Start of Exercise inputs
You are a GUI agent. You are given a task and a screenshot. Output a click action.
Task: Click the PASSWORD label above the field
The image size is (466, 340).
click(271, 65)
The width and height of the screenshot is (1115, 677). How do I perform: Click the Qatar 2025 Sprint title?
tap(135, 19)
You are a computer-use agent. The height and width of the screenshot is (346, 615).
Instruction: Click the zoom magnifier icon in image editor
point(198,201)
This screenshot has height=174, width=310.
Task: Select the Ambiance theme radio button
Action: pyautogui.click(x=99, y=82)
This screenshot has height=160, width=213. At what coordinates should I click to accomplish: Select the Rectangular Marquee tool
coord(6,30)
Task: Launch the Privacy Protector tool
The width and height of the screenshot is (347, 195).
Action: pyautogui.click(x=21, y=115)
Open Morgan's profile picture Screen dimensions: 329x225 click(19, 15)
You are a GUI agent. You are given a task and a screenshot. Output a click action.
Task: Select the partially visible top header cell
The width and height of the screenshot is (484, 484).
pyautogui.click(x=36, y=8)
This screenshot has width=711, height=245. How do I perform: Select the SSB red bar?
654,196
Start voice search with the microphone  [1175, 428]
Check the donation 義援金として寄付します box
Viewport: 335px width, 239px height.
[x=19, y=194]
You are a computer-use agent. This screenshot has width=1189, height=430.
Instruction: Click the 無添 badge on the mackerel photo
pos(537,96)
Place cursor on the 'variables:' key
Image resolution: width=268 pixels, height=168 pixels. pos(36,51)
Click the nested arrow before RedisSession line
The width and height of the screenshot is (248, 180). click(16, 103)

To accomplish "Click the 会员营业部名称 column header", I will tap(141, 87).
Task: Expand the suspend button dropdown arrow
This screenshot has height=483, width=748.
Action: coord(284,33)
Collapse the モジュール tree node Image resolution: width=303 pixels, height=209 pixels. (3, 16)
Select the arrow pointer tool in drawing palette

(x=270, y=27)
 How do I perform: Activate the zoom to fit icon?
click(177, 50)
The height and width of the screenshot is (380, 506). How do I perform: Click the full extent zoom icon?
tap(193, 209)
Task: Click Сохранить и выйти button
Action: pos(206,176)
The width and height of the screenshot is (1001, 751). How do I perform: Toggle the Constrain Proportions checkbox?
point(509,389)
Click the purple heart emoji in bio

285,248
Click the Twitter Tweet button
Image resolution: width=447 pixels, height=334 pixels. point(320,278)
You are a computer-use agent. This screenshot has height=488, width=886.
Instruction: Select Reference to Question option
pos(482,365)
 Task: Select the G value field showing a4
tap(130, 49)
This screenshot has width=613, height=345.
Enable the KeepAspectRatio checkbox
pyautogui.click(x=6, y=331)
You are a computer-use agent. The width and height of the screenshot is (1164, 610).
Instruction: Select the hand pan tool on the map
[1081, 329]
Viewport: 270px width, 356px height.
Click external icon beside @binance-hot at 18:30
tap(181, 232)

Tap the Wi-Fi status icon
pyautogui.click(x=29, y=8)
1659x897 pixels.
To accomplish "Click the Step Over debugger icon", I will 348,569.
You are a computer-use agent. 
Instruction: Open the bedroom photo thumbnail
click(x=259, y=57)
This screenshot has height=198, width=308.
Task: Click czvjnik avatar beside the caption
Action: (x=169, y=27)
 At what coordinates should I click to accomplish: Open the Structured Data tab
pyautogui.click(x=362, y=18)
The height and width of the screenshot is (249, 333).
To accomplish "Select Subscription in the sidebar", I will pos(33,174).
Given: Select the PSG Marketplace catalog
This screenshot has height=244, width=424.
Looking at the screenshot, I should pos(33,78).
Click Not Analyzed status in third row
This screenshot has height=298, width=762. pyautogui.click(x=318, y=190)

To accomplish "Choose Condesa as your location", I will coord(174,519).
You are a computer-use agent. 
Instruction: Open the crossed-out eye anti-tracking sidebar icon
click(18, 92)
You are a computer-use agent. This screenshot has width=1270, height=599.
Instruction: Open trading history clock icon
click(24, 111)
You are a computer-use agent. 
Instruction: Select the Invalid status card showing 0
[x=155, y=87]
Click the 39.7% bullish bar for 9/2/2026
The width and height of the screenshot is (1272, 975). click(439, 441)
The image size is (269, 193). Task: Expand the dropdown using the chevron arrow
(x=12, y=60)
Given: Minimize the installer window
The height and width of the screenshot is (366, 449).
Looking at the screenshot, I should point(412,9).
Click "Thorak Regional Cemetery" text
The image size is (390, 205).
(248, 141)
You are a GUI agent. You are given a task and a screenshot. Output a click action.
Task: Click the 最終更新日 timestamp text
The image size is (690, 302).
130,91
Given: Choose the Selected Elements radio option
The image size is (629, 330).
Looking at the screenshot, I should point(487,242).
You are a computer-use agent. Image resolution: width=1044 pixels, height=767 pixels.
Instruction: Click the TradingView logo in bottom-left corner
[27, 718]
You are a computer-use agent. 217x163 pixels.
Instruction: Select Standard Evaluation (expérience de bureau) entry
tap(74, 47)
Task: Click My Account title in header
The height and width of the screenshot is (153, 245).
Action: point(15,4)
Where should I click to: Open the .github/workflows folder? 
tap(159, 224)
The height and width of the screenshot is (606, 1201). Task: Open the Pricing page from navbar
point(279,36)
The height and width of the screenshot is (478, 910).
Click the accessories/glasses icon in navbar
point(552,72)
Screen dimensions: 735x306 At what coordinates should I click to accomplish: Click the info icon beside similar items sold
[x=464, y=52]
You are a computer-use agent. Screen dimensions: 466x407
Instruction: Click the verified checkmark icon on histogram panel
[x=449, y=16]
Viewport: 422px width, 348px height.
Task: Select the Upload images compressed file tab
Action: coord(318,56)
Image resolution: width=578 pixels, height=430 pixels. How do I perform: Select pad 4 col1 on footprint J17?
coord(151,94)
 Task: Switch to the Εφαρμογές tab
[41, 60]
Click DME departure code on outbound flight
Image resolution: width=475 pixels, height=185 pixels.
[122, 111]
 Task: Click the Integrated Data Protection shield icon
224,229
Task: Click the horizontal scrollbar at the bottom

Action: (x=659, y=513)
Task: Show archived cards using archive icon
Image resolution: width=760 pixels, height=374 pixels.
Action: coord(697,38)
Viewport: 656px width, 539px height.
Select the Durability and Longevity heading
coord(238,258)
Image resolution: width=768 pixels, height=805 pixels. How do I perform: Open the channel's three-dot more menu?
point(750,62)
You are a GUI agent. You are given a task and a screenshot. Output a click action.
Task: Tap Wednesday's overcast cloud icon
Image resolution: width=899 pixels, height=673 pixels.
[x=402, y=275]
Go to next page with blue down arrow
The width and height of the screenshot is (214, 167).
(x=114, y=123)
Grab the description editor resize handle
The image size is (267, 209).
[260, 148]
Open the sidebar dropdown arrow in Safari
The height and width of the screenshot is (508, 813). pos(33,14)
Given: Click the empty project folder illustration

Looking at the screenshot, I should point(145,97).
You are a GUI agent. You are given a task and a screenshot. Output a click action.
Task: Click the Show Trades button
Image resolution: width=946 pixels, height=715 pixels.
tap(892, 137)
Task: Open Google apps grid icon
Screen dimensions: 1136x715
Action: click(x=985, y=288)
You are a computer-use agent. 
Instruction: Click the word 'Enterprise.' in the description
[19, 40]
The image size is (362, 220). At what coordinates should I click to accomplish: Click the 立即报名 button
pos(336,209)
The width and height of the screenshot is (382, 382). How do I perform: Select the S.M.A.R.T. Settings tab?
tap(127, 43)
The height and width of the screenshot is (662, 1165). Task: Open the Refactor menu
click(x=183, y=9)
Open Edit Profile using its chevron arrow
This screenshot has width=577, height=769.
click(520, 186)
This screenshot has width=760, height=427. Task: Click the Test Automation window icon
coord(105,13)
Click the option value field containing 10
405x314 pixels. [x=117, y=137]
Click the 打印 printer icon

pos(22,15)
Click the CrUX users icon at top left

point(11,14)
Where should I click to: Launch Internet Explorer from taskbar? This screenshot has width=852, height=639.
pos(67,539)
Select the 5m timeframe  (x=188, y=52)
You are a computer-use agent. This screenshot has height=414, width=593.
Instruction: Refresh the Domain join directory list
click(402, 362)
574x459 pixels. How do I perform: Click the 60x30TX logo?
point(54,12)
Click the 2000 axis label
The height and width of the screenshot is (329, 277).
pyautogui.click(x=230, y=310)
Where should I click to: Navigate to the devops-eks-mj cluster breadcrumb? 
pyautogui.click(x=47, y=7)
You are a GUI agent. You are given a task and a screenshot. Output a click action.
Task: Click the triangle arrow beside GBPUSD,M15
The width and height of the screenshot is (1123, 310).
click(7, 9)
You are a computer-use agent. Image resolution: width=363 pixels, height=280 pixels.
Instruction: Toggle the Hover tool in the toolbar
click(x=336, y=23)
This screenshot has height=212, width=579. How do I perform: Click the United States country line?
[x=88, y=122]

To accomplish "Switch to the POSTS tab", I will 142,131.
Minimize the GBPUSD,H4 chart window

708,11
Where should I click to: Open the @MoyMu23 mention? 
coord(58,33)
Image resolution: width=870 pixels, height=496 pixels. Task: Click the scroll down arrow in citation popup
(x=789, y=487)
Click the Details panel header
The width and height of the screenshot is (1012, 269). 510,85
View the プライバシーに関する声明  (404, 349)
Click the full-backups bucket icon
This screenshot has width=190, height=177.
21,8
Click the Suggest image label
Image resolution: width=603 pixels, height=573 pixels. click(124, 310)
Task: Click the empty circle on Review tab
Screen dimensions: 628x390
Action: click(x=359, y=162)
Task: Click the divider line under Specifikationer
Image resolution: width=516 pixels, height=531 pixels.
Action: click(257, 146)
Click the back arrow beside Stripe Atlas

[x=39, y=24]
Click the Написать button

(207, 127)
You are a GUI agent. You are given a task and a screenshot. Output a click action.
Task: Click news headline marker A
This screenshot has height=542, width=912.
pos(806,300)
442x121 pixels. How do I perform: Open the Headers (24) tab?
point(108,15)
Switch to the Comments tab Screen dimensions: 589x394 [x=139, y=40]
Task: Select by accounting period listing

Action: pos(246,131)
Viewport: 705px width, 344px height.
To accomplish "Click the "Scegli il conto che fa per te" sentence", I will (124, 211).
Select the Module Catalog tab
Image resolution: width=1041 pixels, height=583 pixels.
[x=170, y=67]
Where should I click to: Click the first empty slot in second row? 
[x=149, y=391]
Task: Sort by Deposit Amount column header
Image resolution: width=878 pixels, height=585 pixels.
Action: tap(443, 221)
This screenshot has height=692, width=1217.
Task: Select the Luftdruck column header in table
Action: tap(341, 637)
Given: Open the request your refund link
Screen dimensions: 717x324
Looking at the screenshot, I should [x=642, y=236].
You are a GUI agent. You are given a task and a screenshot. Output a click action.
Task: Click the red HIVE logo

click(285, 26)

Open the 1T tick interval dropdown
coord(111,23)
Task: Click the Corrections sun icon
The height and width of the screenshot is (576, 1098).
End of Exercise inputs
Reproduce the lines of the entries above from the one with "Task: Click news headline marker A" to the one with "Task: Sort by Deposit Amount column header", both included, exactly and without any other line.

Task: Click news headline marker A
This screenshot has height=542, width=912.
pos(806,300)
442x121 pixels. How do I perform: Open the Headers (24) tab?
point(108,15)
Switch to the Comments tab Screen dimensions: 589x394 [x=139, y=40]
Task: Select by accounting period listing

Action: pos(246,131)
Viewport: 705px width, 344px height.
To accomplish "Click the "Scegli il conto che fa per te" sentence", I will (124, 211).
Select the Module Catalog tab
Image resolution: width=1041 pixels, height=583 pixels.
[x=170, y=67]
Where should I click to: Click the first empty slot in second row? 
[x=149, y=391]
Task: Sort by Deposit Amount column header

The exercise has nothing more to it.